[[ Material provided, beginning ]]

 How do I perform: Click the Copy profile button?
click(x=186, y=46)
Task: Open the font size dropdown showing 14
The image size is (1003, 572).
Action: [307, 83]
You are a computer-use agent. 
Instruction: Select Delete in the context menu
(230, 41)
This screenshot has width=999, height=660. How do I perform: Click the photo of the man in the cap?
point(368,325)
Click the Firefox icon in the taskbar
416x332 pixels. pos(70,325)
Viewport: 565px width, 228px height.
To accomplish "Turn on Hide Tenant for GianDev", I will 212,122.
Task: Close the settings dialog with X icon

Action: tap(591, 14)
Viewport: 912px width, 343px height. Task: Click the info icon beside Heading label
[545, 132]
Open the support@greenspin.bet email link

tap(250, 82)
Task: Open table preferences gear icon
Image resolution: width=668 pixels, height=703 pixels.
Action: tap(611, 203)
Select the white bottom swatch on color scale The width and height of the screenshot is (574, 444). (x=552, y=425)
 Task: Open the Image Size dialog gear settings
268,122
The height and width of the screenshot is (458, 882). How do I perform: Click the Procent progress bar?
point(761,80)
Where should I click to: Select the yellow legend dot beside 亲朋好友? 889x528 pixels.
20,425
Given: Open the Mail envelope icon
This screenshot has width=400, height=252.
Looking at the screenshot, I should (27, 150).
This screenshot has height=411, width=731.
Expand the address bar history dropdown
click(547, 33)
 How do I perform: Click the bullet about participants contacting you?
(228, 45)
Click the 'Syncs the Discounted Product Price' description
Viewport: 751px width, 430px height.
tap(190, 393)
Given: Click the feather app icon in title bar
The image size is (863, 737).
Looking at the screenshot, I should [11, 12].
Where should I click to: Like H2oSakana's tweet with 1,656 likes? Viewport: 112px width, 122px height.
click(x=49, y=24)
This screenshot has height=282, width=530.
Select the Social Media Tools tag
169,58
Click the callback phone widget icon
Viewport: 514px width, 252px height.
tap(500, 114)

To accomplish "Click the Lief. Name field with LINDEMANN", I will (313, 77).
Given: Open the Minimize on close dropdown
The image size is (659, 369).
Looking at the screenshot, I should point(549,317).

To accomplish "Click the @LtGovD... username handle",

[[ Material provided, end ]]

* Problem description
The answer should be all lines from the entries above that hold the word "Given".

* Solved exercise
Given: Open the Mail envelope icon
Given: Click the feather app icon in title bar
Given: Open the Minimize on close dropdown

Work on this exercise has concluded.